I am not an educated woman by regular standards. I am educated by the streets that I volunteered on, grew up in, and lived on for years.
As a child I would “escape” my house in the middle of the night, and go for 2-3 hour walks, talking myself, because none of the adults would listen to me. People think this sounds crazier, but it was a smarter choice than waiting for the men who raped me to come back every night.
It’s 2022, I’m 39 Years Old, and I Cannot Afford to buy Pads. I Also Can’t Afford to buy my own Underwear, Clothing, Food, or Toilette Paper. Yes, I’m Embarrassed but I Shouldn’t Have to Be.
Because of what was done to me, I didn’t finish school, I didn’t get a great job, and my dreams of working in a car shop – yes, seriously, because I wanted to paint and build cars and still do – did not become a reality. I had the chance to get a student loan, but the people in my life traumatized me with stories of how hard they are to pay back, and so I got afraid and I did not do it anyways. I didn’t follow. my dreams because I was afraid.
I was afraid because I was raised to be afraid of everything that would have brought positivity to my life, but trained to trust the men that abused me, by the men that abused me, by school teachers, bullies, and everyone in my life was someone who had been abused or was abused with me.
Or alternatively, they were people who ignored what was happening to us, in favour of telling us we were never going to be successful.
“I don’t know what made me look, I just saw the bag there, and I had to know what was inside.” – TA who went through a student’s bag illegally, found 1 joint, kicked him out of school, and allowed that boy to become a homeless man because he couldn’t get back on track.
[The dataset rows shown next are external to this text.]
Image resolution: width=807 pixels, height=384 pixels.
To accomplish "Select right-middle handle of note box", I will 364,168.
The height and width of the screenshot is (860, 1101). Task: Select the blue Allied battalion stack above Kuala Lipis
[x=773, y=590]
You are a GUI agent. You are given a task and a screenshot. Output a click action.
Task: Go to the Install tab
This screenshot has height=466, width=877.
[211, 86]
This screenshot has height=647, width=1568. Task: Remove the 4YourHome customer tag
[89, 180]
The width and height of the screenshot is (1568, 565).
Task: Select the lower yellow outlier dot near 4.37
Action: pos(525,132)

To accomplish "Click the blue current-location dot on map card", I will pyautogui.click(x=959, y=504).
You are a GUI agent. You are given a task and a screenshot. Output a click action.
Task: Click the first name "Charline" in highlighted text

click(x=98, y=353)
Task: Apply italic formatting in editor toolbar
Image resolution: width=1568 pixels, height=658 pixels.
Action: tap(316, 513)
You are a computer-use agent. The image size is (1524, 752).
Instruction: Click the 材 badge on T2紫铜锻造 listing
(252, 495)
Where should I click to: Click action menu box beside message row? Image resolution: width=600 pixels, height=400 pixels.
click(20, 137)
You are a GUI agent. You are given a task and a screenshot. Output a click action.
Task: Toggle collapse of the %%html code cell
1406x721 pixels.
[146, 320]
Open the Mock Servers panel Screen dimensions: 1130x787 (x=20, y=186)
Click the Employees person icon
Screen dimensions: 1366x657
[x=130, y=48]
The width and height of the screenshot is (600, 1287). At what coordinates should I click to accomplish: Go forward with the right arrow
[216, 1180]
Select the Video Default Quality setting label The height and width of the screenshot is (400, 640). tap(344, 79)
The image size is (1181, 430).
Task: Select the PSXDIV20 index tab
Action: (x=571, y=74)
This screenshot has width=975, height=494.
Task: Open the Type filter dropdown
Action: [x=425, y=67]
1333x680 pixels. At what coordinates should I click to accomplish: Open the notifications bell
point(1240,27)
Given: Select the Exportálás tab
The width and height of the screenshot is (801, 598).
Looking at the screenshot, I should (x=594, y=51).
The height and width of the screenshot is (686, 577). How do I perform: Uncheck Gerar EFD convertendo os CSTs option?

This happened at my school. It would be several years later when that same boy came to me for a meal at the church I was working at. My heart was broken. I didn’t particularly like him in school, but that didn’t change the fact that he was homeless because he left his bag at school, and a teacher’s assistant went through it, causing a spiral of descent he couldn’t escape.
How many others are living like this because they fell or were thrown through the cracks of our society, without the help that was promised to them at birth?
If you go to school then you’ll learn how to assimilate, get a good job, have a good career, fall in love, get married, have babies, and live happily ever after.
This is never true, but we tell our kids it’s true in hope they will prove us right, that we have so much hope that schools will take care of our children is a generational lie because the truth is that our children are more in danger in school these days than they are at home.
Kids who go to school hungry, don’t learn as well as those who go to school with food. Kids who can’t afford school supplies don’t feel as good about being at school as those who do have school supplies, and I’m proof of that. The self-confidence that it takes to be a good student who gets good grades is almost superhero-like, and it’s not something that everyone is born with.
Too many people that I can name, are in prison because their teachers didn’t have the time, energy, or interest, in helping them when they asked for it. I remember one teacher who spent 15 minutes telling me how I was such a bad student. I don’t know if she knew I was going to school with the children of the men who raped me or not.
I do know that I asked her for help after that conversation, and she yelled at me. I had SEVERE ADHD but my ADHD came from being abused, I wasn’t able to concentrate after that, i wasn’t able to focus on anything, because I’d been traumatized, and I didn’t know how to say so.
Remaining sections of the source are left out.